Monday, June 26, 2017

Price Fixing by Medicare. The Premiere Medical Monopoly.

United States antitrust law, starting in 1890, has regulated the conduct of business corporations to promote fair competition for the benefit of consumers. Government prosecutors bring cases against monopolies and major corporate mergers which appear to be stifling business competition so as to interfere with the functioning of the free market. Sometimes such cases are controversial and are litigated in court. However, some practices are deemed by the courts to be so obviously detrimental that they are categorized as being automatically unlawful, or illegal. The simplest case of this is price fixing, in which a group of businesses, known generally as a cartel, collude to set the price of a good or service so as to avoid competition. In a competitive market producers try to reduce their costs through efficiencies and innovations so as to reduce their prices and gain market share. Those who do so the best will prosper the most and consumers are the beneficiaries. Those who do not measure up will fail. The cartel is set up to protect its members from such competitive forces at the expense of the consumers.

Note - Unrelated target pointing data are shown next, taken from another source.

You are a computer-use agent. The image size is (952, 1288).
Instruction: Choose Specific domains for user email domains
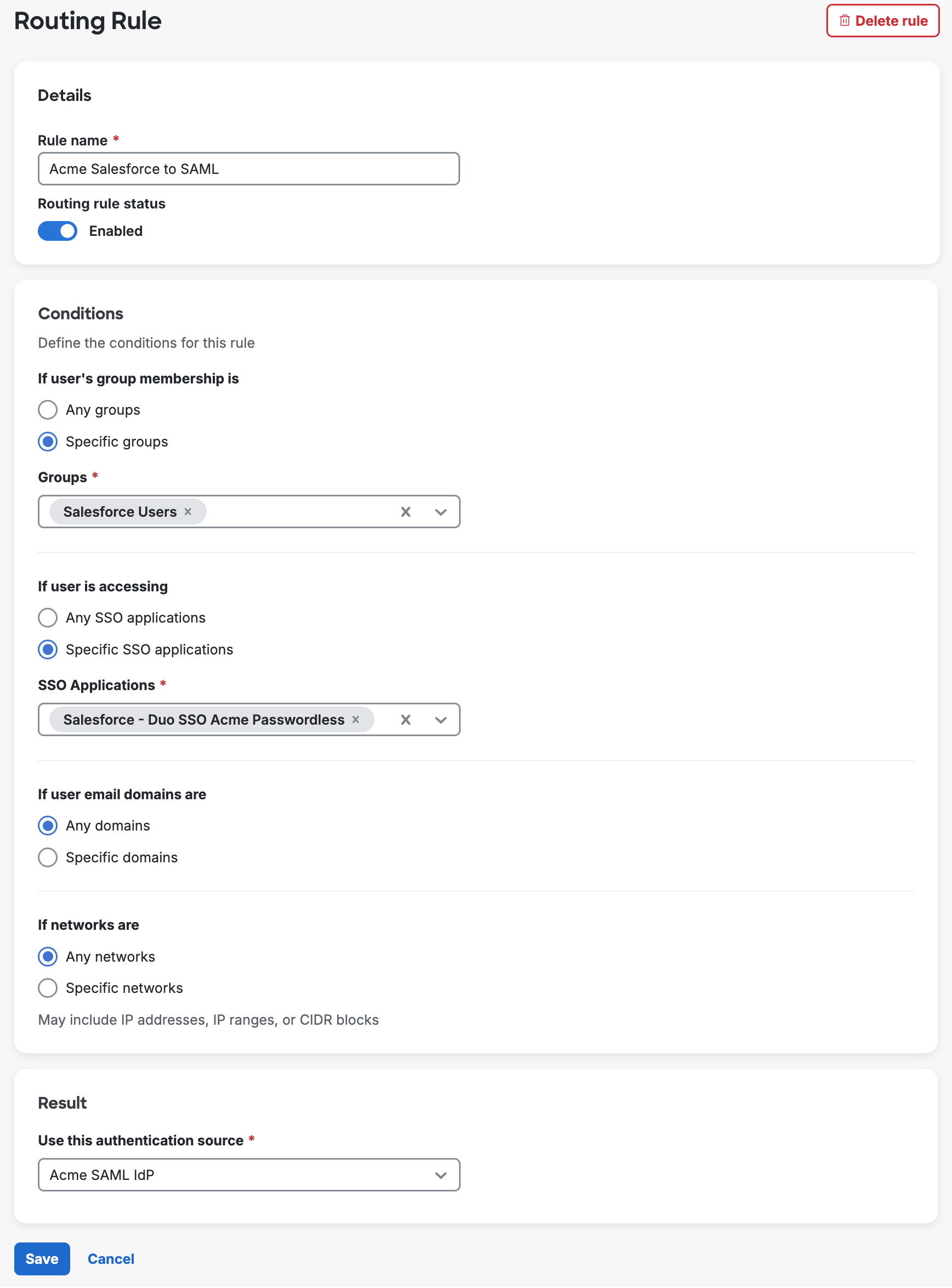48,857
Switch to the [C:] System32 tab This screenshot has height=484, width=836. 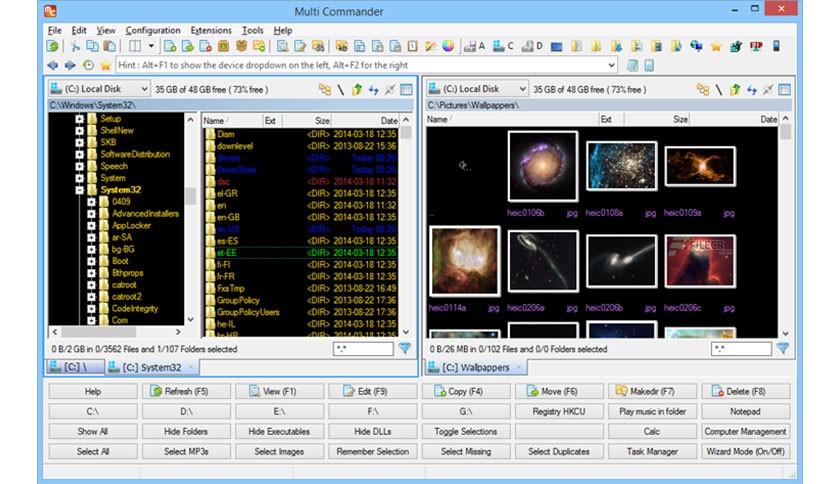point(151,367)
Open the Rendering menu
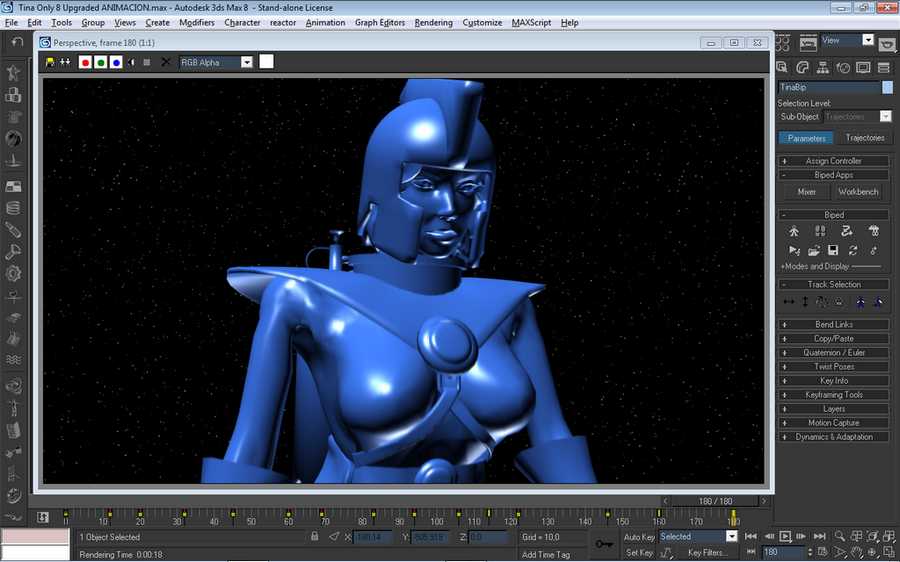The width and height of the screenshot is (900, 562). tap(433, 22)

In 1975 the U.S. Supreme Court ruled in the case of "Goldfarb v. Virginia State Bar" that the antitrust statutes applied to the professions as well as other businesses. The ruling was primarily to prevent State law bars from setting minimum legal fees, but the ruling applied to the medical profession as well. The fact is that before Medicare it was customary that doctors entering practice in a community were obliged to adhere to a minimum fee schedule imposed by their local medical society. Doctors were concerned about preventing price competition and maintaining the financial security of their membership. The Supreme Court decision affirmed that such an anticompetitive arrangement was harmful to consumers of professional services. But the reality for doctors was that the introduction of Medicare in 1965 made this a moot point by securing their fees which, in the absence of any consumer restraint, then entered a period of rapid inflation.

The Medicare bureaucracy, after failing to control this period of fee inflation by other means, in 1983 introduced a fee schedule for hospital care, and in 1992 fixed fees for medical services. Thus was introduced the very monopolistic anticompetitive system for which the government prosecutes business entities and which the Supreme Court has ruled against. The price fixing extends beyond the Medicare beneficiaries since almost all private insurance reimbursements other than for pharmaceuticals are based upon the Medicare fee schedules.

Medicare price fixing has the good intention of controlling price increases but has the unintended consequence of precluding price competition thus inhibiting market forces which lower prices. Medical providers set fees based on insurance reimbursements rather than on costs, consumer restraints and competition. Efforts to maintain and enhance income are directed toward providing procedures which are tied to fees that offer the highest profit margins, complying with fee enhancing regulations and simply increasing the number of procedures which are paid for and decreasing those which are not. Doctors of course are in the business of treating patients and are motivated by a number of forces to do the best job they can. However this situation produces a number of perverse incentives that inhibit efficiencies and innovations, produce waste and cause considerable distortions of provider supply some of which I will detail in the next post.

Possibly the worst aspect of this fee control system is the necessity to tie it to ever increasing complex regulation designed to define the procedure which the medical provider must perform to justify the fee which is claimed. In an attempt to preclude gaming of the system documentation is required which has become absurdly complicated, time consuming and expensive. Items such as the number and type of questions asked about the illness, the number of parts of the body inspected, whether aspects of the patient family or social history are included must be counted and have substantial impact on the fee received. In 2009 as part of the federal government stimulus package electronic record keeping was set as a "critical national goal" and various financial stimuli and penalties were put in place for doctors to adopt computerized records. Unfortunately government mandated computerized documentation has added dramatically to the cost of medical practice, has substantially interfered with patient doctor interaction and has virtually destroyed medical records, converting them from a means of medical communication to one of payment guideline documentation. In fact none of this has any positive impact on actual patient care or outcome. Although most physicians have adapted to the system, the way a frog in a heating pot of water adapts and remains in place, it is madness, the stuff of Franz Kafka and Alice in Wonderland. Does any patient with a medical concern care about such things?